**Exercise requirements:** Reproduce, word for word, the abstract below on tegoprazan and clarithromycin.

**Quoted passage:**
=== Begin Enclosure ===

Abstract
Tegoprazan is a novel potassium-competitive acid blocker that treats gastric acid-related diseases. Clarithromycin was widely used as one of various regimens for eradicating Helicobacter pylori. This study compared the pharmacokinetic and safety profile of tegoprazan and clarithromycin between combination therapy and monotherapy to evaluate the potential drug-drug interaction. An open-label, randomized, 6-sequence, 3-period crossover study was conducted in 24 healthy subjects. According to the assigned sequence, the subject was administered the assigned treatment during 5 days in each period. PK parameters of tegoprazan and clarithromycin administered in combination were compared with those of the respective monotherapies. The co-administration of tegoprazan with clarithromycin increased maximum steady-state plasma concentration (Css,max) and area under the plasma concentration-time curve in dosing interval at steady-state (AUCss,tau) of tegoprazan (1.6-fold in Css,max and 2.5-fold in AUCss,tau) and M1 (2.0-fold in Css,max, 2.5-fold in AUCss,tau) than tegoprazan alone. The Css,max and AUCss,tau of 14-hydroxyclarithromycin increased 1.8- and 2.0-fold in co-administration, respectively. The AUCss.tau of clarithromycin was slightly increased in co-administration, but Css,max was not changed. Combination of tegoprazan and clarithromycin and those of the respective monotherapies were tolerated in 24 healthy subjects. There may exist drug interaction that lead to reciprocal increase in plasma drug concentrations when tegoprazan and clarithromycin were administrated in combination and no safety concerns were raised. It is suggested that an in-depth analysis of the concentration-response relationship is necessary to determine whether these concentration changes warrant clinical action.

=== End Enclosure ===

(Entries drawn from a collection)

=== Begin Enclosure ===

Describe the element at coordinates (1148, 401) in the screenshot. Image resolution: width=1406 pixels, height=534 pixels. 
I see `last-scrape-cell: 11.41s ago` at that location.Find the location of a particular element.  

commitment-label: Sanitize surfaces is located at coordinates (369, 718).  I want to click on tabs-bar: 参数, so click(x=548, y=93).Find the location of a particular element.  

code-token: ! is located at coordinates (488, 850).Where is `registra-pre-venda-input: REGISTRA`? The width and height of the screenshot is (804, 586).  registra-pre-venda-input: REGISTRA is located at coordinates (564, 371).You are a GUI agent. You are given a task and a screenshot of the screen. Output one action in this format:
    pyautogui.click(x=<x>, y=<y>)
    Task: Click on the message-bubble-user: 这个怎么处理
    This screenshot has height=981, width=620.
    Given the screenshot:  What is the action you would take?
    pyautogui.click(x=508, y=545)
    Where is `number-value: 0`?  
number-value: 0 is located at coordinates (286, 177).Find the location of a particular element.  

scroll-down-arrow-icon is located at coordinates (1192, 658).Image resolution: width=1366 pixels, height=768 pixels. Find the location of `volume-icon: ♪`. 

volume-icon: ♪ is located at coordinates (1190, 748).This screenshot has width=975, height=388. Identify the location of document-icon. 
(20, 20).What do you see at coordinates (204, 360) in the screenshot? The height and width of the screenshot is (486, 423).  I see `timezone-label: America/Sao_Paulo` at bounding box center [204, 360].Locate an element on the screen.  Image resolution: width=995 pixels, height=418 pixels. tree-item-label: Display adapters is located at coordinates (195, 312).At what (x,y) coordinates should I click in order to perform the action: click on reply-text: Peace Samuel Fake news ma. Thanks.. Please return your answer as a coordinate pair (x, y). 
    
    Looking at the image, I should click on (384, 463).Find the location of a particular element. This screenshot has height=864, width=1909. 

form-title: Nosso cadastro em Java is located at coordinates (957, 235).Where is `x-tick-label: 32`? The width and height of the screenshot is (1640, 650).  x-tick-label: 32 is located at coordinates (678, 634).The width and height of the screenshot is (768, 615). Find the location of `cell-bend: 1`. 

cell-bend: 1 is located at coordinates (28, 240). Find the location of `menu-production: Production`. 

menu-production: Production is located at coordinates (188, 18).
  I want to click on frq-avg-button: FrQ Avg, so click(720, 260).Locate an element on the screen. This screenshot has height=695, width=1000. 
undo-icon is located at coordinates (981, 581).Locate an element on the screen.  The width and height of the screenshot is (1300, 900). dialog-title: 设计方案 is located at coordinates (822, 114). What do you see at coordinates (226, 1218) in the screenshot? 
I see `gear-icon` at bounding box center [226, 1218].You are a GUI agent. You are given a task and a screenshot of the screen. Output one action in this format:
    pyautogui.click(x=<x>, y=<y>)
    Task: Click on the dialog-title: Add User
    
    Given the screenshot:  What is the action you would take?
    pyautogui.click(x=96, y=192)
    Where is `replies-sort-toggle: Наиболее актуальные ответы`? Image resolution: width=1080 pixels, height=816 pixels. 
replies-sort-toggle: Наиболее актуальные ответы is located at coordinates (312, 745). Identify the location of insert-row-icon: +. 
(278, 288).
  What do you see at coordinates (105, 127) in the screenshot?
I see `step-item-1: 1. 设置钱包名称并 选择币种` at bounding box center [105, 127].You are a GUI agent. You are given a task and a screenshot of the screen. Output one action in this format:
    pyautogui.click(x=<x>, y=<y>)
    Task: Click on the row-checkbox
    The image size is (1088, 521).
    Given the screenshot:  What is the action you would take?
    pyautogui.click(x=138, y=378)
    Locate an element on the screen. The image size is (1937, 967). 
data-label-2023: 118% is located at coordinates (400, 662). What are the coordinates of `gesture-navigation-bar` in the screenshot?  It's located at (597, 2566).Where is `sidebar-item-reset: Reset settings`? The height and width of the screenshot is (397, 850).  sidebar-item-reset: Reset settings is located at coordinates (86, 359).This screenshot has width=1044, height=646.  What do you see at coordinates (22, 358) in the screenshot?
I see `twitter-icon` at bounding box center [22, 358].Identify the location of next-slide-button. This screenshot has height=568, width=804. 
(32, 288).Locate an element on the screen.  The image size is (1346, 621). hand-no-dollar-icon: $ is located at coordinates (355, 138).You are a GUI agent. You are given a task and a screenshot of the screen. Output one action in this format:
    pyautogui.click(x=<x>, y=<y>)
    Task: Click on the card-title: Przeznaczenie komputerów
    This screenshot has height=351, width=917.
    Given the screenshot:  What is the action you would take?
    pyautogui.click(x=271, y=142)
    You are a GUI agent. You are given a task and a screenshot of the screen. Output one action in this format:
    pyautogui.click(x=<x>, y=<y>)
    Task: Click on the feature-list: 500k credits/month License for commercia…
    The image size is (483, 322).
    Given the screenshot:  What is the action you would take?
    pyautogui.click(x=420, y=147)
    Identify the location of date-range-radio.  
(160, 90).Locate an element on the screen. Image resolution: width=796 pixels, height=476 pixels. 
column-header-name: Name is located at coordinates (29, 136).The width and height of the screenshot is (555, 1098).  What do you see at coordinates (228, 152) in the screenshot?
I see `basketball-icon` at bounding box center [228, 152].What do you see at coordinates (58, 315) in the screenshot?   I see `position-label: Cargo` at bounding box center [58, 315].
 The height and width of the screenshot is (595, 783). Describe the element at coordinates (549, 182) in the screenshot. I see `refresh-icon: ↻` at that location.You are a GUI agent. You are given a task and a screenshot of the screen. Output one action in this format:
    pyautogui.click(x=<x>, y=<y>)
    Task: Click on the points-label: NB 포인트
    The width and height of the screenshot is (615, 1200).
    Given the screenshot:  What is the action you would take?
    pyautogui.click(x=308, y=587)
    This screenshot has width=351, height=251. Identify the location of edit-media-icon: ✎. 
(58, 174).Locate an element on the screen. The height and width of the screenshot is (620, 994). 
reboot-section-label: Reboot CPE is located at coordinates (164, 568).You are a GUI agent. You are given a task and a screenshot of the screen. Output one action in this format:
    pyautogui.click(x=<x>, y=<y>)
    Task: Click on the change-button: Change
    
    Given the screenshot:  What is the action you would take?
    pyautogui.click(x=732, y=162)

=== End Enclosure ===

**The answer:**
Abstract
Tegoprazan is a novel potassium-competitive acid blocker that treats gastric acid-related diseases. Clarithromycin was widely used as one of various regimens for eradicating Helicobacter pylori. This study compared the pharmacokinetic and safety profile of tegoprazan and clarithromycin between combination therapy and monotherapy to evaluate the potential drug-drug interaction. An open-label, randomized, 6-sequence, 3-period crossover study was conducted in 24 healthy subjects. According to the assigned sequence, the subject was administered the assigned treatment during 5 days in each period. PK parameters of tegoprazan and clarithromycin administered in combination were compared with those of the respective monotherapies. The co-administration of tegoprazan with clarithromycin increased maximum steady-state plasma concentration (Css,max) and area under the plasma concentration-time curve in dosing interval at steady-state (AUCss,tau) of tegoprazan (1.6-fold in Css,max and 2.5-fold in AUCss,tau) and M1 (2.0-fold in Css,max, 2.5-fold in AUCss,tau) than tegoprazan alone. The Css,max and AUCss,tau of 14-hydroxyclarithromycin increased 1.8- and 2.0-fold in co-administration, respectively. The AUCss.tau of clarithromycin was slightly increased in co-administration, but Css,max was not changed. Combination of tegoprazan and clarithromycin and those of the respective monotherapies were tolerated in 24 healthy subjects. There may exist drug interaction that lead to reciprocal increase in plasma drug concentrations when tegoprazan and clarithromycin were administrated in combination and no safety concerns were raised. It is suggested that an in-depth analysis of the concentration-response relationship is necessary to determine whether these concentration changes warrant clinical action.